Die Kirche verliert Mitglieder. Warum? Die Einladung über Jesus ist doch so toll! Die Wahrheit ist aber: Wer gläubig wird, entscheidet sich nicht für Jesus, sondern für das gesamte System. Also ist die Frage: Systemeinstieg ja? Systemeinstieg nein? Ich kenne keine Kirche, die den alleinigen Glauben für Jesus zulässt. Vielleicht eine gewisse Zeit als unverbindlicher Besucher eines Gottesdienstes: Ja.
Es wird vorgetäuscht, dass es um Qualität geht. Die Qualität existiert nicht wirklich. Nur was wäre wirkliche Qualität? Echte Qualität würde auch mit den problematischen Themen offen umgehen, die aus der Bibel kommen.
Echte Qualität würde aufzeigen, dass es eine Konkurrenz gibt, zwischen der evangelikalen Bewegung und der Kirchen-Bewegung.
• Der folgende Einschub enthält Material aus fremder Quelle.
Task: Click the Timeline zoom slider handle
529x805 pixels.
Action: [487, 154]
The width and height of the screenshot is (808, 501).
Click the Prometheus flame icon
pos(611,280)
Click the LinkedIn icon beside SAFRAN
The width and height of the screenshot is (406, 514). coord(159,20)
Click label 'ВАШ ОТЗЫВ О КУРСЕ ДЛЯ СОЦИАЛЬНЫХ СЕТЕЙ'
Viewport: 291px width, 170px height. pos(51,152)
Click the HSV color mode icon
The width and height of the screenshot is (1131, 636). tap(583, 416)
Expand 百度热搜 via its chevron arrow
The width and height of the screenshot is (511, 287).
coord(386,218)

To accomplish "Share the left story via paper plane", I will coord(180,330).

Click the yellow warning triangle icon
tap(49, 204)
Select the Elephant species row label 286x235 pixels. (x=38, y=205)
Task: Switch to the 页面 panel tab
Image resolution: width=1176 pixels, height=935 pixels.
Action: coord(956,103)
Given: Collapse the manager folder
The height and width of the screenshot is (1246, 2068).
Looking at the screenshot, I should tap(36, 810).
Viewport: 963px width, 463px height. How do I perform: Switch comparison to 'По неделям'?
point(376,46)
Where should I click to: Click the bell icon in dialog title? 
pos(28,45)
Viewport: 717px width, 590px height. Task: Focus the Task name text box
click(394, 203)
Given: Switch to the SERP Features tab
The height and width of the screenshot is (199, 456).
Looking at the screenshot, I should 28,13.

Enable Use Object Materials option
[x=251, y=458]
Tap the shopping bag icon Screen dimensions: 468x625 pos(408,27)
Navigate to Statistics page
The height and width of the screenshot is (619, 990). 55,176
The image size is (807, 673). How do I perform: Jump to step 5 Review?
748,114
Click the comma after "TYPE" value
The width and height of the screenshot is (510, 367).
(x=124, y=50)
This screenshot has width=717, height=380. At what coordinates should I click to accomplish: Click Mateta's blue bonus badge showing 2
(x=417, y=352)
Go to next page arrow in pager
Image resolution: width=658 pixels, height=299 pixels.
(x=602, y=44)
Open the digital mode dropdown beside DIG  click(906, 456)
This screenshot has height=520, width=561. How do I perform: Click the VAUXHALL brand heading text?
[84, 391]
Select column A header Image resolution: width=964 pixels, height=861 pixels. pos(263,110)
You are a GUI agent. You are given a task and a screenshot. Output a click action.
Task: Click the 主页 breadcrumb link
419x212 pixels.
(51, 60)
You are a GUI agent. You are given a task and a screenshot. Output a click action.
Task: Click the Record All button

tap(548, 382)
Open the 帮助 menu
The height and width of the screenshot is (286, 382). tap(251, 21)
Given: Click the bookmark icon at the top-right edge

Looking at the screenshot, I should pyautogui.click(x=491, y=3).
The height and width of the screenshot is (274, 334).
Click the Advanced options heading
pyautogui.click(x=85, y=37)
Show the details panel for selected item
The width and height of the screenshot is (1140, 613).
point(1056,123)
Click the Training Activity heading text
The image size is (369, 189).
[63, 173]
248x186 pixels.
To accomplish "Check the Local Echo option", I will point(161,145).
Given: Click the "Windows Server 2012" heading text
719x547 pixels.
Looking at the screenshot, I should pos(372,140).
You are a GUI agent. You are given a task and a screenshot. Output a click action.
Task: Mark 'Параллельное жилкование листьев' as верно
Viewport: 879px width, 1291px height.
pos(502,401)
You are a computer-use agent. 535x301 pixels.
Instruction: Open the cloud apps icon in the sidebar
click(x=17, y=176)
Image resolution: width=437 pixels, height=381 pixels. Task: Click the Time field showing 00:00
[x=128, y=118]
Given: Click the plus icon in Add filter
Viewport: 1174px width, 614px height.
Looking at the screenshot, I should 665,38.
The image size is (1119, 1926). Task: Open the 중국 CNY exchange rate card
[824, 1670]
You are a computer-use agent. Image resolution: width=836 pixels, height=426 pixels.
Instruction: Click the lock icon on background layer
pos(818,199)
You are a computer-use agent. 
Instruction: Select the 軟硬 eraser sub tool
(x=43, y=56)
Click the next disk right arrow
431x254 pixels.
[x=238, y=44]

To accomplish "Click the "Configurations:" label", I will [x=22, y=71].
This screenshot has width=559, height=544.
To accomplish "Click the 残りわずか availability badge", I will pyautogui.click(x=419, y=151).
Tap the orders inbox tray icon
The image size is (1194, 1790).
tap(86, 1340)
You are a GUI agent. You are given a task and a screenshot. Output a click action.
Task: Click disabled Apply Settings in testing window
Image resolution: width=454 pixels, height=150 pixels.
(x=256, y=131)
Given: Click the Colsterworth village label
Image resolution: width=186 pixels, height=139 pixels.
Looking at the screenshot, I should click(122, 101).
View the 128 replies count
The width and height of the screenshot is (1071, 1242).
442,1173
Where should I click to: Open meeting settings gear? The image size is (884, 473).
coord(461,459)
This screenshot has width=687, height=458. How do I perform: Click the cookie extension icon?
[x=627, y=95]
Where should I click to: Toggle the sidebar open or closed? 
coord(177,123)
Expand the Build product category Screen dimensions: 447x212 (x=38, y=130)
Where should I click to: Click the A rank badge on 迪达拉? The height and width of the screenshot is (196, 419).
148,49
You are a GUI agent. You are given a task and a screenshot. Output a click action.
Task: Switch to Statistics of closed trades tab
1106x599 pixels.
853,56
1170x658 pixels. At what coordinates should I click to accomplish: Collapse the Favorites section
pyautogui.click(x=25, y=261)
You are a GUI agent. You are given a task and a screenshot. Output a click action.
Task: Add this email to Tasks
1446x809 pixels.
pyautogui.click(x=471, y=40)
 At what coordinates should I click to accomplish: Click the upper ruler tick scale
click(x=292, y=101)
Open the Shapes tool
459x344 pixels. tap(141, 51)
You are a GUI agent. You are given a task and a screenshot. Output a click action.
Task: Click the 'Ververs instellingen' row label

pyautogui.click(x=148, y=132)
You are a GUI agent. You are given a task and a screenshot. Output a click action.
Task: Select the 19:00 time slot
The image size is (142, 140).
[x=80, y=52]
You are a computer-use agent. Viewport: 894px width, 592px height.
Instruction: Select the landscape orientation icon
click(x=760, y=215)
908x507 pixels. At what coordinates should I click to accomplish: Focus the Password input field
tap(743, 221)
Die Kirche versuchte, den Glauben weicher zu machen, die evangelikale Bewegung macht den Glauben hart mit dem Hintergrundglauben, dass die gesamte Bibel Gottes Wort ist und per Definition keine Fehler enthält.
Nehmen wir an, es gäbe den perfekten Menschen, der in einer Firma arbeitet. Nun kann man diesen perfekten Menschen kennen und glauben, dass seine Firma perfekt ist, in der er arbeitet, ist aber nicht so. In der Firma kann es blödsinnige und unsoziale Meinungen geben, obwohl dort ein perfekter Mensch darin arbeitet. So ist die Bibel vergleichbar mit der Firma. Ist Jesus perfekt? Ist Paulus perfekt? Ist Johannes der Täufer perfekt? Ist der Jünger Johannes perfekt? Ist David perfekt? Ist Petrus perfekt?
Die Bibel selbst gibt doch den Hinweis: Petrus kennt jeder. Paulus schreibt: Das sage ich, das habe ich nicht von Jesus und damit grenzt er sich erkennbar ab. Steht es in der Bibel, lässt man diese Abgrenzung politisch motiviert weg. Die Kirche: Das sage ich (als Kirche), nicht Jesus. Qualität bitte bitte bitte!